Heirloom Tomato Caprese Salad with Grilled Bread
This is a great simple summer salad. Originally from the island of Capri, it is no coincidence the sliced tomato, mozzarella and basil look like the Italian flag when arranged on a platter. While it is quick and easy to assemble, use the highest quality ingredients to up the flavors. Use fresh, ripe heirloom tomatoes, good-quality extra-virgin olive oil and aged balsamic if possible. While classic caprese salads use beefsteak tomatoes, I like to step it up a notch and use juicy, heirloom tomatoes.
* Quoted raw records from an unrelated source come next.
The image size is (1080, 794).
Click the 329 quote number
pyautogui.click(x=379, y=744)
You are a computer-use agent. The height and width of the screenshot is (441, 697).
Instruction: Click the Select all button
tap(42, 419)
With their superior flavor, heirloom tomatoes come from seeds passed down and are typically at least 50 years old.
2 large heirloom tomatoes
1 cup halved cherry tomatoes
6 ounces fresh mozzarella
10 leaves fresh basil
2 tablespoons extra-virgin olive oil
2 tablespoons balsamic vinegar
Kosher salt, to taste
Freshly ground black pepper, to taste
Slices of grilled French bread, for serving
Slice the tomatoes and mozzarella cheese into ¼”-thick slices. Arrange the mozzarella, heirloom tomatoes, cherry tomatoes, and basil leaves on a large platter.
Drizzle olive oil and balsamic vinegar over the top. Season with salt and pepper to taste. Serve at room temperature.
Serves 5 as an antipasto or starter.